We have heard, sir, from the honorable Managers who have addressed you, many harsh expressions. I hope, sir, they will do no harm. We have been told of the respondent’s unholy sins, which even the heavenly expectation of sincere repentance cannot wash away; we have been told of his volumes of guilt, every page of which calls loudly for punishment. This sort of language but pursues the same spirit of asperity and reproach which was begun in the replication to our answer. But we come here, sir, not to complain of any thing; we come expecting to bear and to forbear much. It does, indeed, seem to me, that the replication filed by the honorable Managers on behalf of the House of Representatives and of all the people, carries with it more acrimony than either the occasion or their dignity demanded.

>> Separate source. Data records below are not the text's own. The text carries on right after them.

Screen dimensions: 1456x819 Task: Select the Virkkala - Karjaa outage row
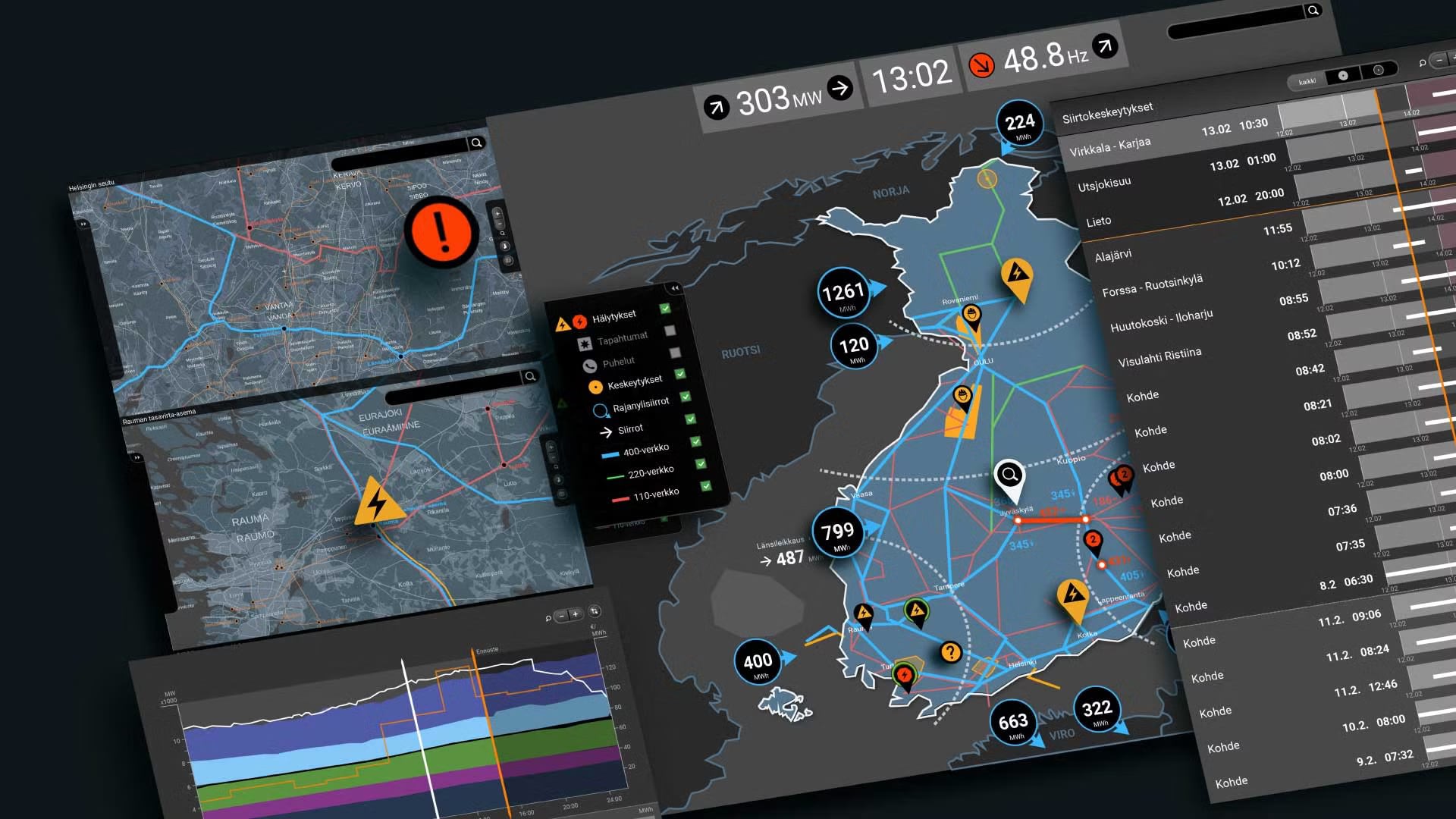[x=1110, y=145]
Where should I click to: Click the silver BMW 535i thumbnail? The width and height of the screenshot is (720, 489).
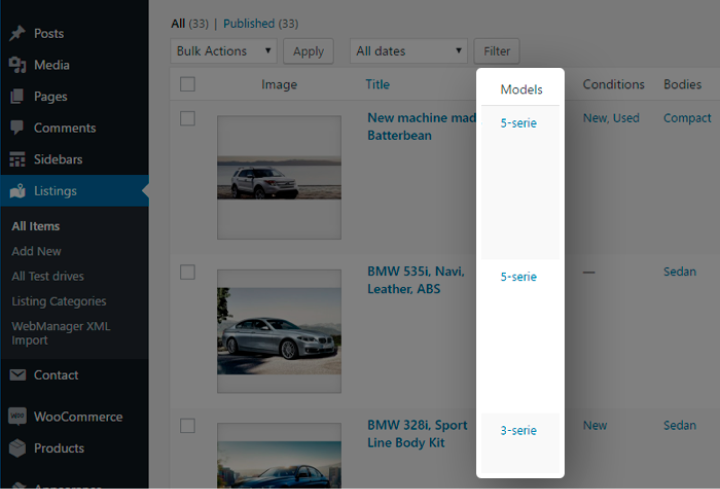[279, 339]
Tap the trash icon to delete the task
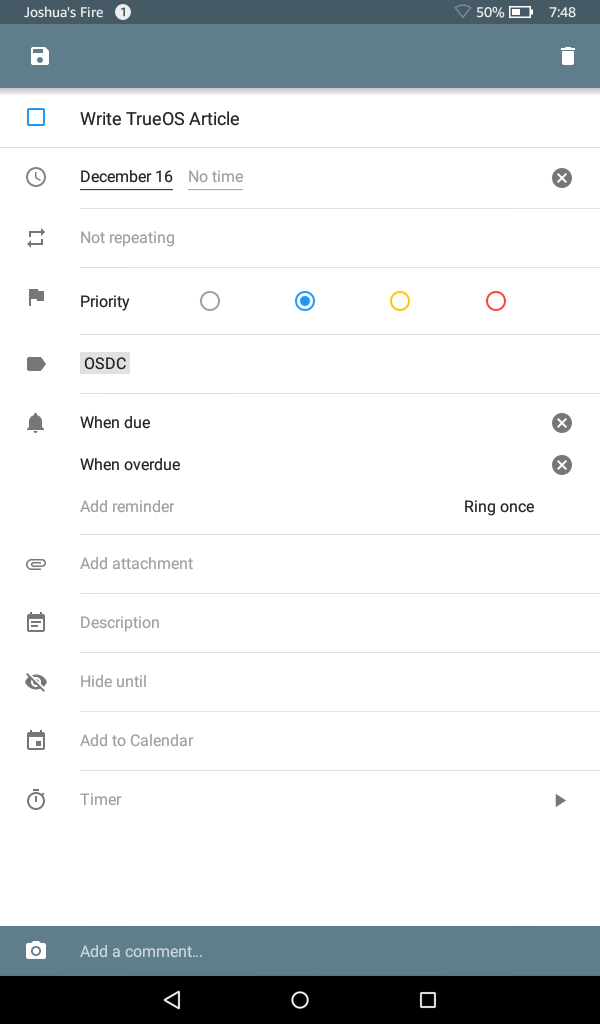 (x=567, y=56)
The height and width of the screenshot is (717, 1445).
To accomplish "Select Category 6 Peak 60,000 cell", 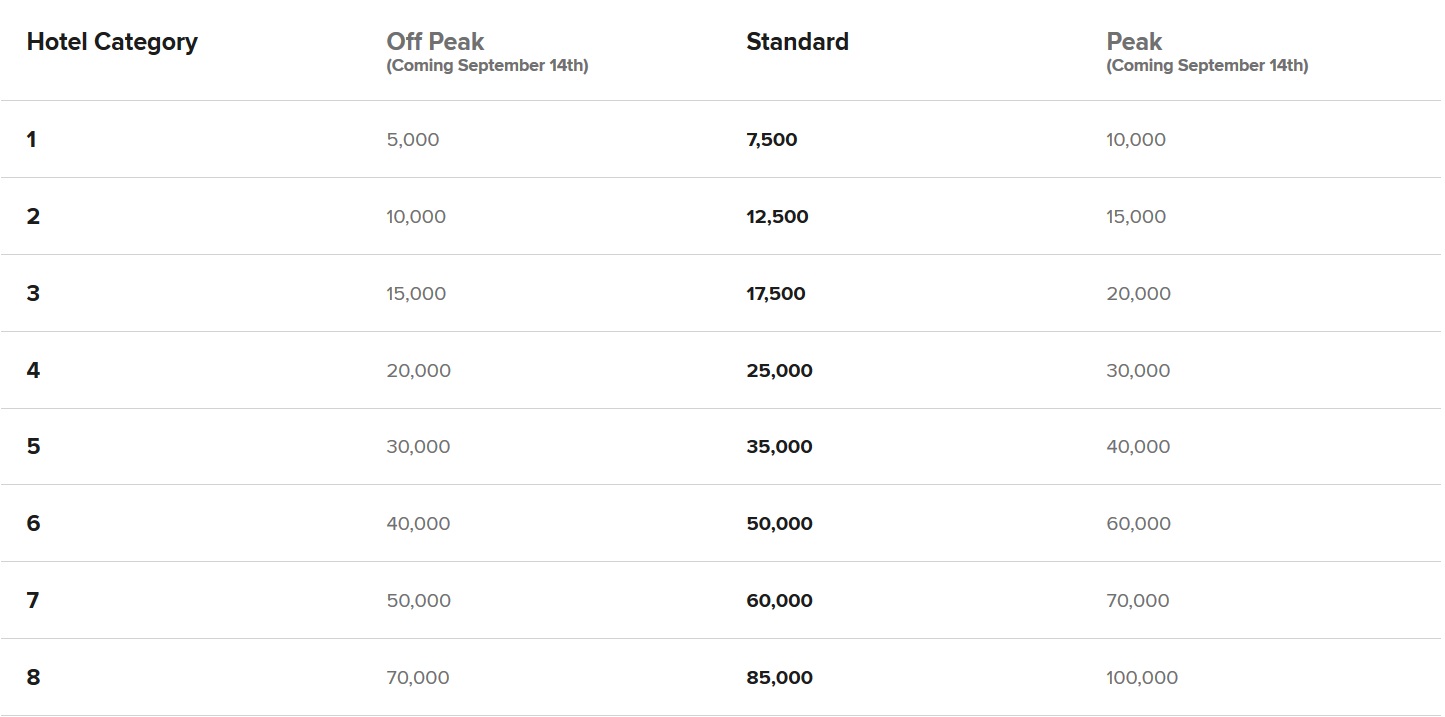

It may be said that they have resorted for it to English precedent, and framed it from the replication filed in the celebrated case of Warren Hastings. There is, however, no similarity between that case and ours. Precedents might have been found more mild in their character, and more adapted to the circumstances of our case. The impeachment of Hastings was not instituted on a petty catalogue of frivolous occurrences, more calculated to excite ridicule than apprehension, but for the alleged murder of princes and plunder of empires. If, however, the choice of this case as a precedent for our pleadings, has exposed us to some unpleasant expressions, it also furnishes to us abundance of consolation and hope. There, the most splendid talents that ever adorned the British nation, were strained to their utmost exertion to crush the devoted victim of malignant persecution. But in vain; the stern integrity, the enlightened perception, the immovable justice of his judges, stood as a barrier between him and destruction, and safely protected him from the fury of the storm. So, I trust in God, it will be with us.
In England, the impeachment of a judge is a rare occurrence. I recollect but two in half a century. But, in our country, boasting of its superior purity and virtue, and declaiming ever against the vice, venality, and corruption of the Old World, seven judges have been prosecuted criminally in about two years. A melancholy proof either of extreme and unequalled corruption in our Judiciary, or of strange and persecuting times amongst us.
The first proper object of our inquiries in this case is, to ascertain with proper precision what acts or offences of a public officer are the objects of impeachment. This question meets us at the very threshold of the case. If it shall appear that the charges exhibited in these articles of impeachment are not, even if true, the constitutional subjects of impeachment; if it shall turn out on the investigation that the judge has really fallen into error, mistake, or indiscretion, yet if he stands acquitted in proof of any such acts as by the law of the land are impeachable offences, he stands entitled to discharge on his trial. This proceeding by impeachment is a mode of trial created and defined by the constitution of our country; and by this the Court is exclusively bound. To the constitution, then, we must exclusively look to discover what is or is not impeachable. We shall there find the whole proceeding distinctly marked out; and every thing designated and properly distributed necessary in the construction of a court of criminal jurisdiction. We shall find, 1. Who shall originate or present an impeachment. 2. Whoshall try it. 3. For what offences it may be used. 4. What is the punishment on conviction. The first of these points is provided for in the second section of the first article of the constitution, where it is declared that “the House of Representatives shall have the sole power of impeachment.” This power corresponds with that of a grand jury to find a presentment or indictment. In the third section of the same article, the Court is provided before whom the impeachment thus originated shall be tried: “The Senate shall have the sole power to try all impeachments.” And the fourth section of the second article points out and describes the offences intended to be impeachable, and the punishment which is to follow conviction; subject to a limitation in the third section of the first article.